[Start of EXERCISE INPUT]
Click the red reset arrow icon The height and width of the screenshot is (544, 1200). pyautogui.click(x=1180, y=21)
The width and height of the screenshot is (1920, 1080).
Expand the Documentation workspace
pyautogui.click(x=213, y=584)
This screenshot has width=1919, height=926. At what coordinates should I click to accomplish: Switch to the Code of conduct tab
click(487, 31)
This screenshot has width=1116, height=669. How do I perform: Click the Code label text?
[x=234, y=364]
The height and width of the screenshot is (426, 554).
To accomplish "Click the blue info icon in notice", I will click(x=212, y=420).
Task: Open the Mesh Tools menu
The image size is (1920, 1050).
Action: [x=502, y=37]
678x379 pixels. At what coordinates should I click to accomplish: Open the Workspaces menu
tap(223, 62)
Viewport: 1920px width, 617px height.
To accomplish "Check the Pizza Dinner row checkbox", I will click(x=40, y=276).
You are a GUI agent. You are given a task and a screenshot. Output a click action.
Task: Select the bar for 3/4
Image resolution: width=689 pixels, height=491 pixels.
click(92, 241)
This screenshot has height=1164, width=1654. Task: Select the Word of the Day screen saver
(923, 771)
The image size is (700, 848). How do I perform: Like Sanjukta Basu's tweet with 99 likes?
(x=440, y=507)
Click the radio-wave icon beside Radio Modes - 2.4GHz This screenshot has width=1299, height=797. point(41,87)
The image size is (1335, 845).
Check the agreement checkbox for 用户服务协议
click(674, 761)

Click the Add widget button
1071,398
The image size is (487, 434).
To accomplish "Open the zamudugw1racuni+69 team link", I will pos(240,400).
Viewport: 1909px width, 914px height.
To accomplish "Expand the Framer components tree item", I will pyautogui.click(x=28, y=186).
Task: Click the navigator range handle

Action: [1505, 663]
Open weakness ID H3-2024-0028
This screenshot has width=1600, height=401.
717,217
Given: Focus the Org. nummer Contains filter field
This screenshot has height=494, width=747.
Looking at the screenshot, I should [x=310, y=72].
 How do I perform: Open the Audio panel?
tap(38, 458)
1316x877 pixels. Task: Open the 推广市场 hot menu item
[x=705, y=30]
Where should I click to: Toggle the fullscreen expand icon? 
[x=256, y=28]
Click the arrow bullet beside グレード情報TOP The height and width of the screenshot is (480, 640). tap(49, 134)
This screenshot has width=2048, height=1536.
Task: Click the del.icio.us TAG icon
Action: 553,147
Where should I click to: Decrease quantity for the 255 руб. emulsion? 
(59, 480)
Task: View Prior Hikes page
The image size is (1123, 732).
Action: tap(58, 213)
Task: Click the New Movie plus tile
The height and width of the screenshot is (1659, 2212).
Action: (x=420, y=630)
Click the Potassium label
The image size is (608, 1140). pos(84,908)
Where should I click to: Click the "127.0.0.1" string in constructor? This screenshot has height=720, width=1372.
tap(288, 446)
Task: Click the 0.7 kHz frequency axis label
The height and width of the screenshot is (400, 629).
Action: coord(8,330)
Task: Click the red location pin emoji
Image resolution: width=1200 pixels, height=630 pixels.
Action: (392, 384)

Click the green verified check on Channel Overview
[End of EXERCISE INPUT]
* _PROBLEM DESCRIPTION_
Lay out these lines as a numbered list, leaving out the blank ones.

* _EXERCISE SOLUTION_
1. Click the red reset arrow icon The height and width of the screenshot is (544, 1200). pyautogui.click(x=1180, y=21)
2. The width and height of the screenshot is (1920, 1080).
3. Expand the Documentation workspace
4. pyautogui.click(x=213, y=584)
5. This screenshot has width=1919, height=926. At what coordinates should I click to accomplish: Switch to the Code of conduct tab
6. click(487, 31)
7. This screenshot has width=1116, height=669. How do I perform: Click the Code label text?
8. [x=234, y=364]
9. The height and width of the screenshot is (426, 554).
10. To accomplish "Click the blue info icon in notice", I will click(x=212, y=420).
11. Task: Open the Mesh Tools menu
12. The image size is (1920, 1050).
13. Action: [x=502, y=37]
14. 678x379 pixels. At what coordinates should I click to accomplish: Open the Workspaces menu
15. tap(223, 62)
16. Viewport: 1920px width, 617px height.
17. To accomplish "Check the Pizza Dinner row checkbox", I will click(x=40, y=276).
18. You are a GUI agent. You are given a task and a screenshot. Output a click action.
19. Task: Select the bar for 3/4
20. Image resolution: width=689 pixels, height=491 pixels.
21. click(92, 241)
22. This screenshot has height=1164, width=1654. Task: Select the Word of the Day screen saver
23. (923, 771)
24. The image size is (700, 848). How do I perform: Like Sanjukta Basu's tweet with 99 likes?
25. (x=440, y=507)
26. Click the radio-wave icon beside Radio Modes - 2.4GHz This screenshot has width=1299, height=797. point(41,87)
27. The image size is (1335, 845).
28. Check the agreement checkbox for 用户服务协议
29. click(674, 761)
30. Click the Add widget button
31. 1071,398
32. The image size is (487, 434).
33. To accomplish "Open the zamudugw1racuni+69 team link", I will pos(240,400).
34. Viewport: 1909px width, 914px height.
35. To accomplish "Expand the Framer components tree item", I will pyautogui.click(x=28, y=186).
36. Task: Click the navigator range handle
37. Action: [1505, 663]
38. Open weakness ID H3-2024-0028
39. This screenshot has width=1600, height=401.
40. 717,217
41. Given: Focus the Org. nummer Contains filter field
42. This screenshot has height=494, width=747.
43. Looking at the screenshot, I should [x=310, y=72].
44.  How do I perform: Open the Audio panel?
45. tap(38, 458)
46. 1316x877 pixels. Task: Open the 推广市场 hot menu item
47. [x=705, y=30]
48. Where should I click to: Toggle the fullscreen expand icon? 
49. [x=256, y=28]
50. Click the arrow bullet beside グレード情報TOP The height and width of the screenshot is (480, 640). tap(49, 134)
51. This screenshot has width=2048, height=1536.
52. Task: Click the del.icio.us TAG icon
53. Action: 553,147
54. Where should I click to: Decrease quantity for the 255 руб. emulsion? 
55. (59, 480)
56. Task: View Prior Hikes page
57. The image size is (1123, 732).
58. Action: tap(58, 213)
59. Task: Click the New Movie plus tile
60. The height and width of the screenshot is (1659, 2212).
61. Action: (x=420, y=630)
62. Click the Potassium label
63. The image size is (608, 1140). pos(84,908)
64. Where should I click to: Click the "127.0.0.1" string in constructor? This screenshot has height=720, width=1372.
65. tap(288, 446)
66. Task: Click the 0.7 kHz frequency axis label
67. The height and width of the screenshot is (400, 629).
68. Action: coord(8,330)
69. Task: Click the red location pin emoji
70. Image resolution: width=1200 pixels, height=630 pixels.
71. Action: (392, 384)
72. Click the green verified check on Channel Overview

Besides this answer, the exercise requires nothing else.